• **Extract to read**:

I must say that at least our skepticism was proactive, almost militant. As Chicanos, we had no delusions about one day becoming part of the new virtual capitalist project. As politicized artists, neither suicide nor taking up arms were viable options for us. What we did instead was to immerse ourselves in the epicenter of the millennial earthquake, in hopes of understanding its causes and nature through direct artistic praxis. This bipolar condition of ranchero nihilism and proactive humanism became the very substance of our performance work. We performed constantly and everywhere we could: from the streets to chic museums, from community centers to international festivals. The stage became both the ultimate battlefield and the ground zero of the search for clarity.
To complicate things even more, the alternative art world, our main base of operations and transgressions, was crumbling all around us due to funding cuts and rampant gentrification engendered by the virtual "gold rush." Our desperate colleagues, especially those not protected by academia or an established position in the commercial art world, were trying to figure out ways to reinvent themselves and cross over with dignity into other realms: film, TV, publicity, computer design, digital arts, the new global art world, you name it. Some did. Others were lucky to still find a place in the overpopulated and highly competitive realm of academia. Many others gave up.
During those trepidatious years (1996-1999), my close collaborators and I undertook various "crossover" adventures with different degrees of success. We created a "lowrider/Spanglish" opera; participated in some experiments for cable TV, staged populist performance extravaganzas camouflaged as "ethno-techno raves," and "political peep shows" and designed a couple of performative Websites. I also decided to return to radio journalism, this time as commentator for All Things Considered (NPR). Why did we go through all this trouble? We had no other option. We were definitely not willing to accept the omnipresent lethargy, much less sing along with the hip new dot.com mantra. We wanted to force ourselves to be "present" at the crossroads of change (what a corny term, que no?) as cultural witnesses and social actors, to literally walk on the debris of the world as it crumbled in front of and around us. Luckily, this "presence" kept us both politicized and outraged.

• **Data extract**:
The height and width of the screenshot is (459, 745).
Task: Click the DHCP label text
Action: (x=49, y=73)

--

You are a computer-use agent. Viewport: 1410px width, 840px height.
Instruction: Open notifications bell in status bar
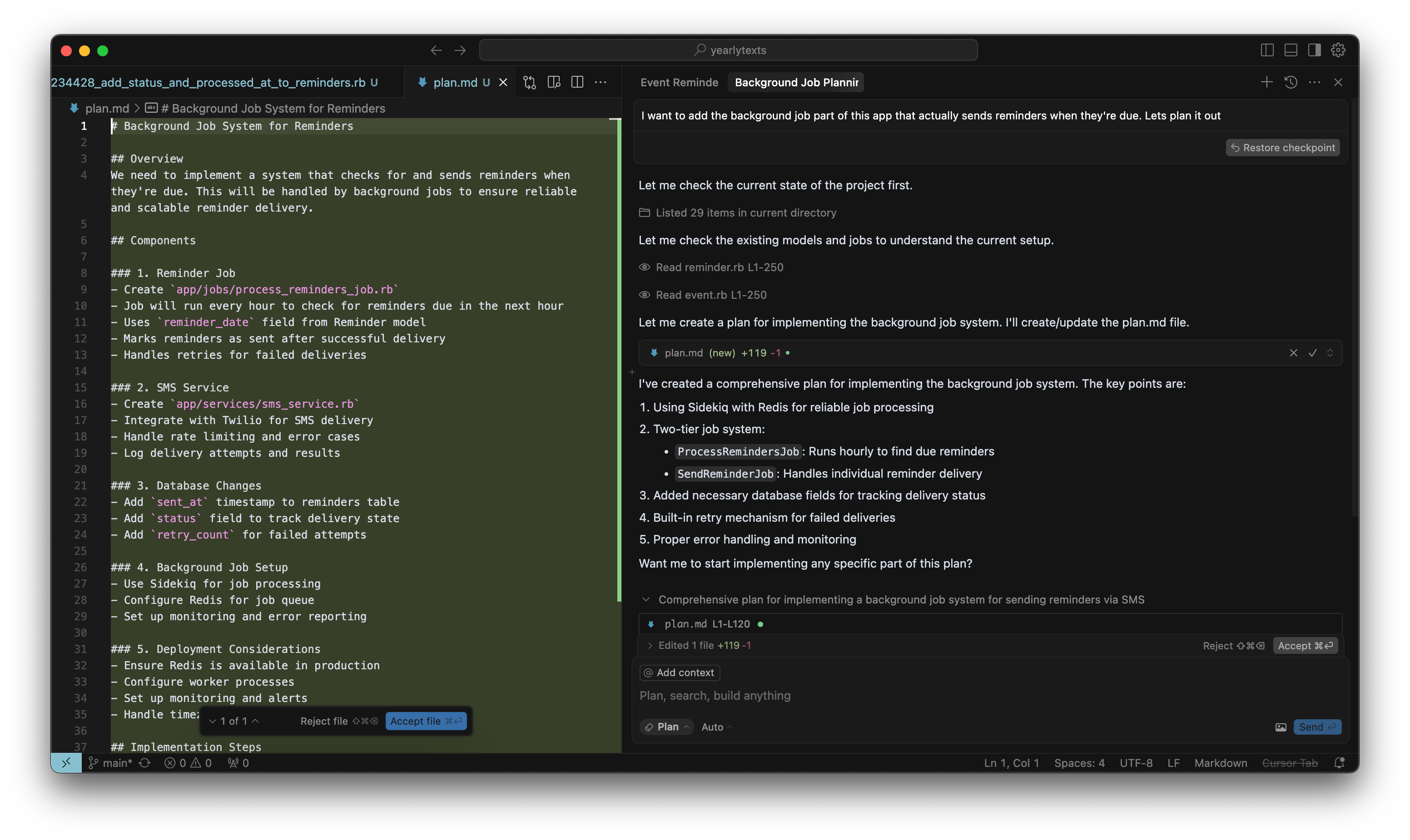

• **Requests**:
[a] Could you copy the passage on Chicano performance art in the late 1990s from "I must say that" to "search for clarity."?
[b] How would you put this sentence from the passage on Chicano performance art into Spanish: "I also decided to return to radio journalism, this time as commentator for All Things Considered (NPR)."
[c] Can you pick up the passage on Chicano performance art in the late 1990s where it stops and keep it going?

• **Responses to the exercise**:
[a]
I must say that at least our skepticism was proactive, almost militant. As Chicanos, we had no delusions about one day becoming part of the new virtual capitalist project. As politicized artists, neither suicide nor taking up arms were viable options for us. What we did instead was to immerse ourselves in the epicenter of the millennial earthquake, in hopes of understanding its causes and nature through direct artistic praxis. This bipolar condition of ranchero nihilism and proactive humanism became the very substance of our performance work. We performed constantly and everywhere we could: from the streets to chic museums, from community centers to international festivals. The stage became both the ultimate battlefield and the ground zero of the search for clarity.

[b] También decidí volver al periodismo radiofónico, esta vez como comentarista de All Things Considered (NPR).

[c]
Now the waters seem to be settling down a bit, just a bit, and I am coming out of my perplexity. As the year 2000 unfolds, I have decided to begin writing a hybrid text (part essay, part chronicle, and part performance text) on the new "global" culture, and what I perceive to be its main risks and contradictions, artistic and pop cultural products, major philosophical trends and political dilemmas. Hopefully, my bifocal perspective as a border artist (with one foot on the benign side of globalization and another on the dark side) will make this text interesting enough to my colleagues in the U.S. Since they have been exposed much longer to the effects of savage capitalism and new technologies, they are culturally better equipped than my Mexican carnales to deal with the profound paradigm shift. However, they seem a bit more spiritually and politically lost.
Inevitably, I am prone to miss the target here and there. As a performance exercise, I am attempting to observe a new world with new eyes, as if my motorboat were reaching the shore of the mainland for the first time--not because I feel like a macho explorer on assignment for the Discovery Channel, but instead because I feel like the survivor of a shipwreck. Besides, I have finally accepted my condition as an orphan of globalization, and it is from this new position that I must speak, write, and perform.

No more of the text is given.